▸ **Collected data entries**
━━━

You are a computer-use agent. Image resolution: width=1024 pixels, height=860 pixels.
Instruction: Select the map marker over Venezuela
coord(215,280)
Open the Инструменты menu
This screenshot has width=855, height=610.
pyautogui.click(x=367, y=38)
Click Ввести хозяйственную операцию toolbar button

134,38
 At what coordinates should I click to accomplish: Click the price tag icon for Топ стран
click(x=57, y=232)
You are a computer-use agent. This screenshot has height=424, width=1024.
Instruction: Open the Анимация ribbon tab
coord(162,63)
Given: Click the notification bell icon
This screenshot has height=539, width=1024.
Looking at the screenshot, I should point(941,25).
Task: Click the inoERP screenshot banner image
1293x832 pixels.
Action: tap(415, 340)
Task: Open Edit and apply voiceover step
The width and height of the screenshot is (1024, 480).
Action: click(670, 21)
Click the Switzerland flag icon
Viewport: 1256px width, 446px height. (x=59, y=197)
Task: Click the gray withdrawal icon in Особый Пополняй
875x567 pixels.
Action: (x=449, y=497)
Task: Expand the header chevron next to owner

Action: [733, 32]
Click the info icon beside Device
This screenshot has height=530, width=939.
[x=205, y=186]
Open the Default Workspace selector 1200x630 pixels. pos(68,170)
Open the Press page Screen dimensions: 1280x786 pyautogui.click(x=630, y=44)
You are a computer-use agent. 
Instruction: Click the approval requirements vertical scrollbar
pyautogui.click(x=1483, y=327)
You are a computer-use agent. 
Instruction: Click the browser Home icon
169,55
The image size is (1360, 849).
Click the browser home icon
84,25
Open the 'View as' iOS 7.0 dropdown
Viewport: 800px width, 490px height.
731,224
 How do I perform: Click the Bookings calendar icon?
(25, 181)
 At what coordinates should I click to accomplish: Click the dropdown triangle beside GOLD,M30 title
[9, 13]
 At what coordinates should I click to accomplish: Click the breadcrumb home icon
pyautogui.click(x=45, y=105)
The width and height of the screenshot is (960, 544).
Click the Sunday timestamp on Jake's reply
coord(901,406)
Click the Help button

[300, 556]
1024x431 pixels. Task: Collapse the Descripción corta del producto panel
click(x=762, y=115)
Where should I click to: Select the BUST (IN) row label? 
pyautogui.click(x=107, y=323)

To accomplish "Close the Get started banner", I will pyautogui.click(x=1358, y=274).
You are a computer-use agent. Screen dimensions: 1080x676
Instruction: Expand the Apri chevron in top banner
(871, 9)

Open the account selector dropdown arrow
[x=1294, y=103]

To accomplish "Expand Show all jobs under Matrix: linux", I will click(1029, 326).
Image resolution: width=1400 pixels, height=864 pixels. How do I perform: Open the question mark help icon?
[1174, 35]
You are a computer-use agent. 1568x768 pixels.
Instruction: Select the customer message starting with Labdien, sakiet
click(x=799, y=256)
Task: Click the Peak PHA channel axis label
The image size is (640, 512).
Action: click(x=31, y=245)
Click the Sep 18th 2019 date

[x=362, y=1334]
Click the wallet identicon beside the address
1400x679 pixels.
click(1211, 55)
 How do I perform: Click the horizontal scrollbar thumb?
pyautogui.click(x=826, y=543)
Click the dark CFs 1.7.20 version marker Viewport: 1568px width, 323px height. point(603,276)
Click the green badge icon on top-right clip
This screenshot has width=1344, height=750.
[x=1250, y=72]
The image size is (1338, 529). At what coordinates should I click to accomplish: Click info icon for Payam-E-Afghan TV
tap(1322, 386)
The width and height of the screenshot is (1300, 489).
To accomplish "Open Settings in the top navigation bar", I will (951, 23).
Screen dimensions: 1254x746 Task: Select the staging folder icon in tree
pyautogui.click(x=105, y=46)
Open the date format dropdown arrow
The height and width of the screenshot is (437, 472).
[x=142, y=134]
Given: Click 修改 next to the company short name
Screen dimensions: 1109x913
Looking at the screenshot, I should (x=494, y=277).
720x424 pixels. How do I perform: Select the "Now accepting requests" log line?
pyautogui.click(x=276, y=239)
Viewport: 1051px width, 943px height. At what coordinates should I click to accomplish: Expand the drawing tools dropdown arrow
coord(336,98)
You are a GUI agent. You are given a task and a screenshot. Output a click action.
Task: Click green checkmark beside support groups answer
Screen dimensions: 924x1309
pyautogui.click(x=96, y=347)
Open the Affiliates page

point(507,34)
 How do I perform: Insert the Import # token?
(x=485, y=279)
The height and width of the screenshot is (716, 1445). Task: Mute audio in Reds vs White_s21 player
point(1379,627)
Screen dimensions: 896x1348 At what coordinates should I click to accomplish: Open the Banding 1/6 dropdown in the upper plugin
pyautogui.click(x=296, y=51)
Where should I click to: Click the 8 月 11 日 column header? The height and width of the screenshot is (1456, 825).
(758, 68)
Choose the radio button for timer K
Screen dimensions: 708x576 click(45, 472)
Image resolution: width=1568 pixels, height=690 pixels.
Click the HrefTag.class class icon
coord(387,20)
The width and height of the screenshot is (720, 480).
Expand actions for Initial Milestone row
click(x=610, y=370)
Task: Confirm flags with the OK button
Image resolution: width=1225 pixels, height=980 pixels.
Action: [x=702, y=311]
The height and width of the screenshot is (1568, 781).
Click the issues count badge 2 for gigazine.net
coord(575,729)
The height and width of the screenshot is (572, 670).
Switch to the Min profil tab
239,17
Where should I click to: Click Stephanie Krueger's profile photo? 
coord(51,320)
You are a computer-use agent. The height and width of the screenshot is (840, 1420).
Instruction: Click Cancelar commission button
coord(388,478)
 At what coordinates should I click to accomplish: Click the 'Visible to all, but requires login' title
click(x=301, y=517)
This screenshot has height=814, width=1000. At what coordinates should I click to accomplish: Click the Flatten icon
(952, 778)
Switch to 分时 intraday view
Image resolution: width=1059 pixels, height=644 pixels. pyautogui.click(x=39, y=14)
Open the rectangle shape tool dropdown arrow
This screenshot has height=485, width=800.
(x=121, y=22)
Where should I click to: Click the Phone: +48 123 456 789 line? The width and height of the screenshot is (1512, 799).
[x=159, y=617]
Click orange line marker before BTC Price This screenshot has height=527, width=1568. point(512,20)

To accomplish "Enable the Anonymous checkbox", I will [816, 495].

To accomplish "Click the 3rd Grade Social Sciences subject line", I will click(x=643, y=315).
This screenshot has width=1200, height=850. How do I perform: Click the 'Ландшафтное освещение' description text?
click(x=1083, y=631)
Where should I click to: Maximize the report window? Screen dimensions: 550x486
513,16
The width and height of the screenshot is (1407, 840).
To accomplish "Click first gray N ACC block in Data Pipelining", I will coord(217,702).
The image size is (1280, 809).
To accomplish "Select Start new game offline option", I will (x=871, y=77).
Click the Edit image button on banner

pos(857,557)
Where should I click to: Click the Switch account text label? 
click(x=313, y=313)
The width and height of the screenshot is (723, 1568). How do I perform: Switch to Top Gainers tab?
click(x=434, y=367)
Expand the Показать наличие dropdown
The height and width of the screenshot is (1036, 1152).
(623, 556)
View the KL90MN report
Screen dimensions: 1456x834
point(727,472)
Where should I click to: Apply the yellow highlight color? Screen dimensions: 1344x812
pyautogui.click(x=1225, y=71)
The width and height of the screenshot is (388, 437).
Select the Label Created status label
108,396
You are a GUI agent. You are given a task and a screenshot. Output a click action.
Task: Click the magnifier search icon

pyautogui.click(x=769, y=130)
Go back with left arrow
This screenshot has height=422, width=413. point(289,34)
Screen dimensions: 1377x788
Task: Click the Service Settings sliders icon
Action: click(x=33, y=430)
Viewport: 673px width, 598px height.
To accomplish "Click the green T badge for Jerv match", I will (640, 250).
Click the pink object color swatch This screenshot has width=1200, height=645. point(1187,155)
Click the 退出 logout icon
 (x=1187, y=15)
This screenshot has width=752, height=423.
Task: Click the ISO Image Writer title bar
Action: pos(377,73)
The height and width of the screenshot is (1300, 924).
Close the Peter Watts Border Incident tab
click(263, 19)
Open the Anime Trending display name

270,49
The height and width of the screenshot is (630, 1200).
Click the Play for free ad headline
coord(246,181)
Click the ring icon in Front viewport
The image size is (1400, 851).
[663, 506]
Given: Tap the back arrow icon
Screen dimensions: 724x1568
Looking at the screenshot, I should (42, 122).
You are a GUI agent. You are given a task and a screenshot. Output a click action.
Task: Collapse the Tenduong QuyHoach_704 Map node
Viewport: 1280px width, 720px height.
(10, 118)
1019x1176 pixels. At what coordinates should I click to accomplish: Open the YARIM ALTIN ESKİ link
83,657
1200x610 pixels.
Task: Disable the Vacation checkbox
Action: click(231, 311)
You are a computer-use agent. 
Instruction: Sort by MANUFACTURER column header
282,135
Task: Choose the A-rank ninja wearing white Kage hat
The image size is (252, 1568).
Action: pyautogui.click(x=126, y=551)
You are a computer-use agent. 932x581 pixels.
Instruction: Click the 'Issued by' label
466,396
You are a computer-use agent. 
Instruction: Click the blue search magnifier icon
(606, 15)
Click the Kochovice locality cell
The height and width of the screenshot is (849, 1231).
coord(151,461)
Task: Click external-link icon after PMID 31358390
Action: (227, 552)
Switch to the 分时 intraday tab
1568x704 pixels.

━━━

Look through the records above and please copy every line in which the string "gray" occurs.

▸ **WORKED SOLUTION**
Task: Click the gray withdrawal icon in Особый Пополняй
To accomplish "Click first gray N ACC block in Data Pipelining", I will coord(217,702).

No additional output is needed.